Students were divided into six groups and assigned roles at random: Each group was made up of two councilors to the king, three scribes, three medieval editors, and two modern editors. One of my TAs played the role of Alfonso X, took the councilors out of the classroom and read them a text that was meant to be guidance for what should be included in the book that the king was ordering to be written. We used two of Aesop’s fables to stand in for the animal fables of Kalila and Dimna that were translated at Alfonso’s court but that are far to long to use in an in-class activity with an oral-transmission-of-text component.
The councilors returned to the classroom and explained the king’s request to the scribes in their respective groups. Each scribe wrote down his or her version of the fables and handed it off to the editors, who were required to edit the text into a final version.
While the editors and scribes were working, my TAs and I took actions to mimic some of the problems with textual transmission: I armed one TA with a bottle of water and one with a pair of scissors, and they were a flood and a bookworm, respectively, and went around damaging the manuscripts at various states of production. I was an overzealous reader and went around crossing things out and adding marginal annotations to their pages. I “killed” two scribes with the plague; other scribes had to finish their work, and yielded manuscripts with two different hands represented in each. I took one scribe’s notebook and dropped it off with another group.

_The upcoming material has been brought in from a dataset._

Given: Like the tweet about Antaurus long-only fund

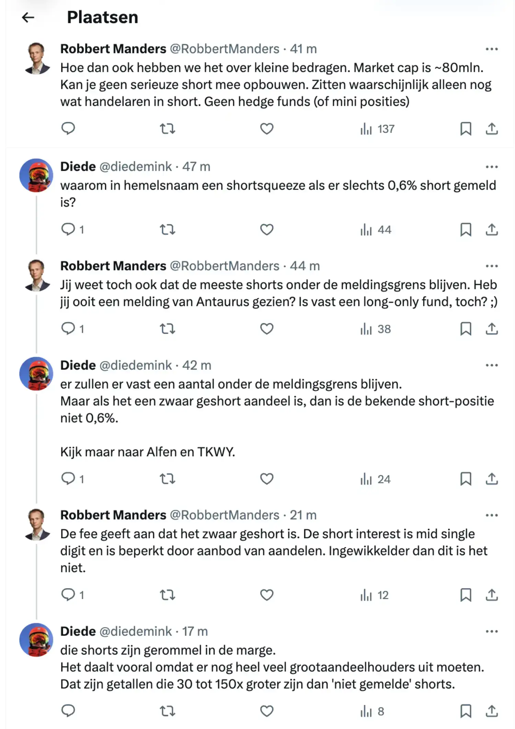Looking at the screenshot, I should point(267,329).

Then it was the turn of the modern editors from each group to get together and compare the final version that had come to them from their group. I wanted to show that transmission problems are not a thing of the past, so halfway through their work I took one editor’s version away from her, as though it had been mis-shelved in the rare book library and so she had to contribute to the edition from memory and from her notes. The students made their edition in Google Docs, so I deleted a few sentences and replaced it with the text: “Hard drive crash. Did you back up your files?”.

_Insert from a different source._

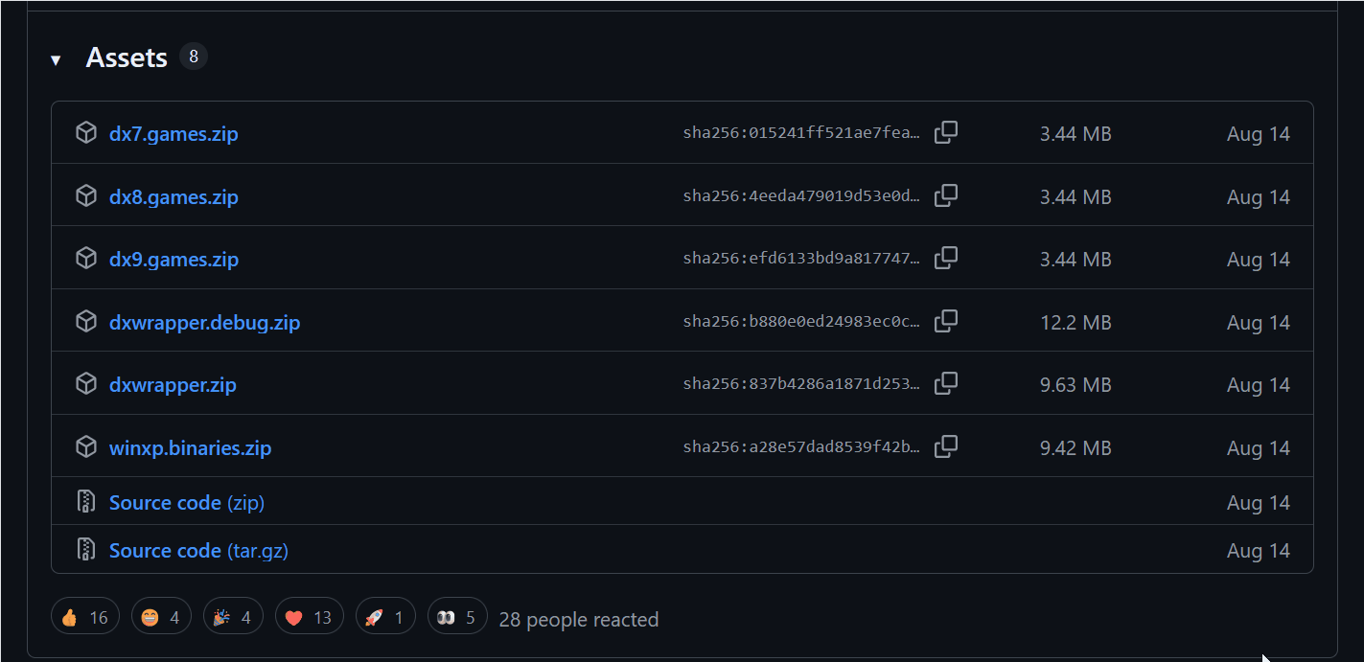Copy sha256 for dxwrapper.debug.zip
The height and width of the screenshot is (662, 1364).
pos(946,322)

Finally my TA read the whole class the fables that had formed the king’s original instructions and we compared the versions, especially what kinds of textual features were most likely to have been changed or to have been preserved.
After the activity was over, I asked all the students to reflect on the kinds of decisions they had to make within their role in creating the edition and the kinds of challenges they faced while they worked. They made good observations about which versions they preferred to rely on as they edited (they often preferred the longer one) and what kinds of decisions they chose to make when prioritizing different characteristics and aspects of transmitting the text (one of the councilors said his priority was action words in recounting the king’s instructions).

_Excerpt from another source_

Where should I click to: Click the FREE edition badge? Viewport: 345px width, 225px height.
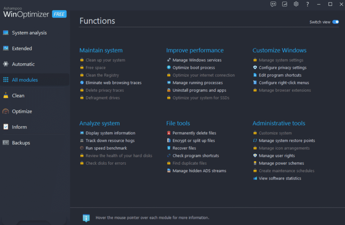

The exercise, of course, paints book history in broad strokes. But still, I hope that the students had a little bit of fun and will walk away from my class with a memorable understanding that when they open a print edition of a text, they’re not necessarily seeing an “original” version of that text or everything that contributed to its creation.
i loved this! such lucky students-
such lucky students! nice use of the Plague!
Thanks! Although say that too loudly and we’ll both get arrested for a bioterrorism plot!